▶ _Text passage_
■ ■ ■ ■ ■

How to Debug AWS Lambda Performance Issues

Jul 01 2020

Ten years ago, Amazon found that every 100ms of latency would cost them roughly 1% in sales. This is a pretty clear statement on the importance of user experience! It’s especially true in today’s ultra-competitive market where the cost of switching (to another provider) for consumers is lower than ever.

And one of the most common performance issues in serverless architectures is related to elevated latencies from services we depend on. This is a reflection of the fact that we are increasingly relying on other services to fulfil undifferentiating aspects of our applications.

For example, why run our own database clusters when we can rent them and pay for only what we use with on-demand DynamoDB tables? Similarly, if “search” is not a key differentiate for our business, then why build our own when we can use services such as Algolia and ElasticSearch?

On the one hand, it allows us to focus on things that are business differentiators and achieve far greater feature velocities. On the other hand, we are incorporating an ever-increasing number of services into our application. As a result, we need to take greater care in monitoring these integration points and build resilience against their failure modes.

You will see some patterns for making serverless application more resilient against common failure modes such as elevated latency or error rates in this video. This post will instead focus on how to monitor and detect latency issues that arise when our Lambda functions need to talk to other services.

■ ■ ■ ■ ■

Saved data entries

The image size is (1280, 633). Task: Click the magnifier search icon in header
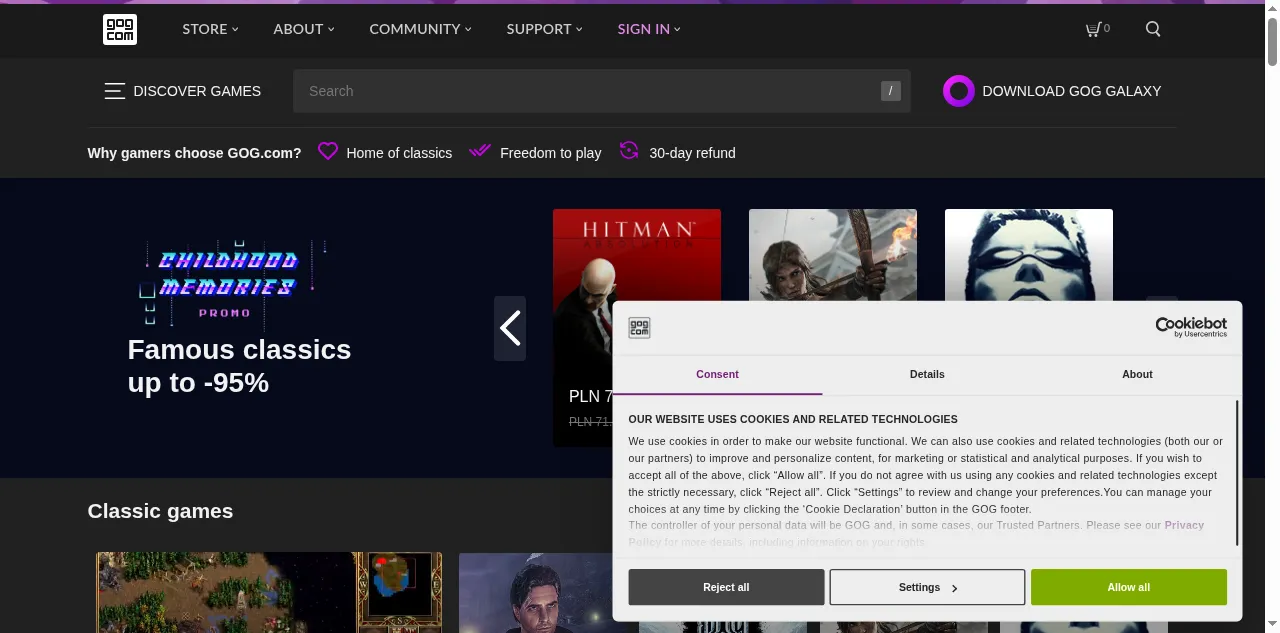click(x=1153, y=30)
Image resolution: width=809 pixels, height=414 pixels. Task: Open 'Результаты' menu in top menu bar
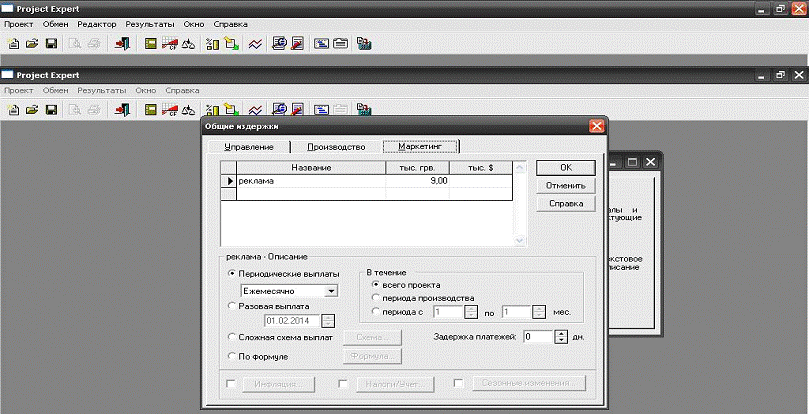coord(150,23)
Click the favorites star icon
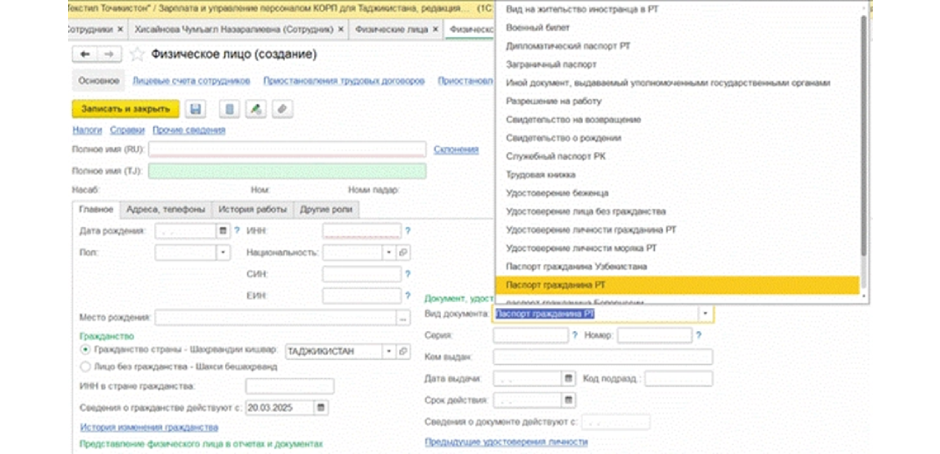This screenshot has height=454, width=940. (137, 55)
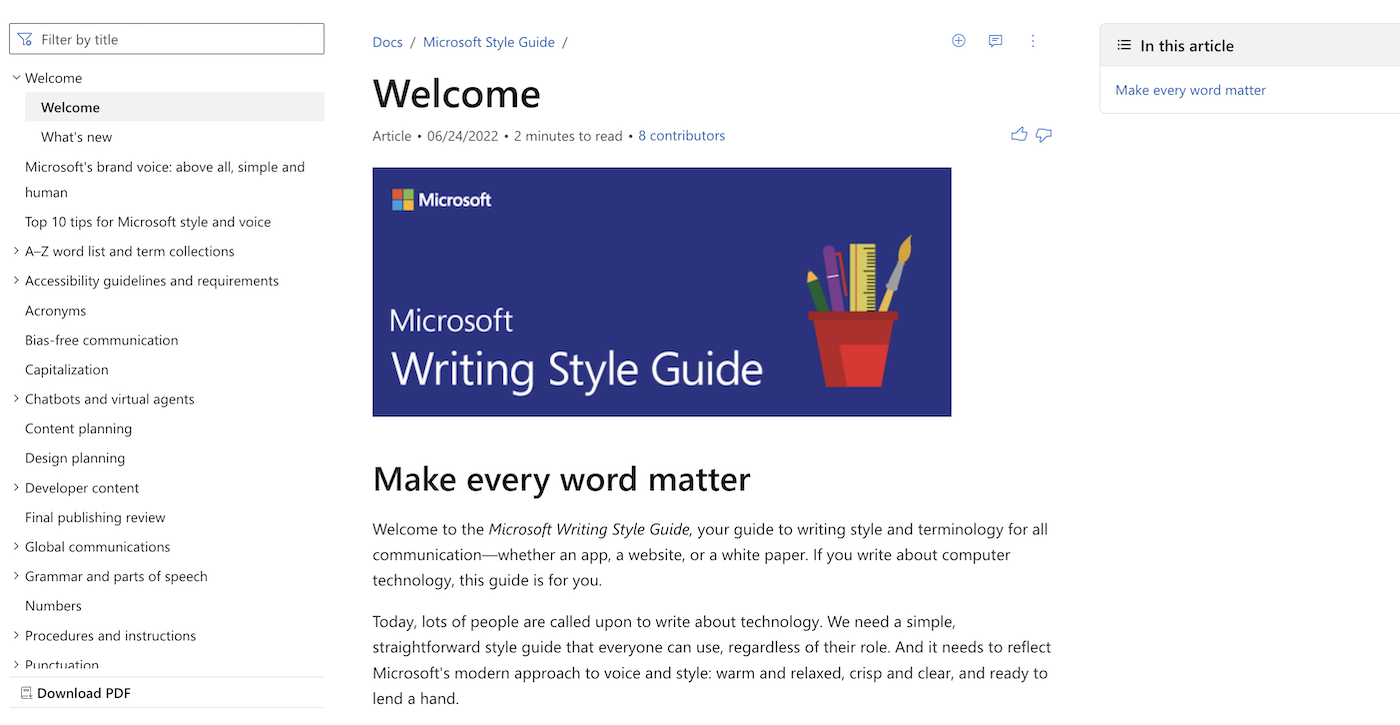Screen dimensions: 1400x725
Task: Click the PDF icon beside Download PDF
Action: [x=26, y=693]
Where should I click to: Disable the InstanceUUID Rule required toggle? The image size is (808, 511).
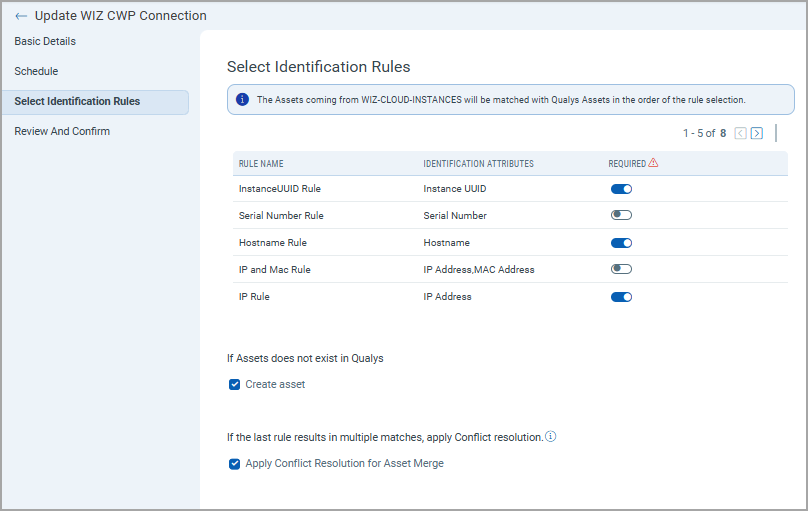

■ ■ ■ ■ ■

▶ _Problem requirements_
In the Lambda performance article, can you copy the part starting with "Ten years ago, Amazon" and going on through "Algolia and ElasticSearch?", renaming "Algolia" to "OpenSearch"?

▶ _Solution_
Ten years ago, Amazon found that every 100ms of latency would cost them roughly 1% in sales. This is a pretty clear statement on the importance of user experience! It’s especially true in today’s ultra-competitive market where the cost of switching (to another provider) for consumers is lower than ever.

And one of the most common performance issues in serverless architectures is related to elevated latencies from services we depend on. This is a reflection of the fact that we are increasingly relying on other services to fulfil undifferentiating aspects of our applications.

For example, why run our own database clusters when we can rent them and pay for only what we use with on-demand DynamoDB tables? Similarly, if “search” is not a key differentiate for our business, then why build our own when we can use services such as OpenSearch and ElasticSearch?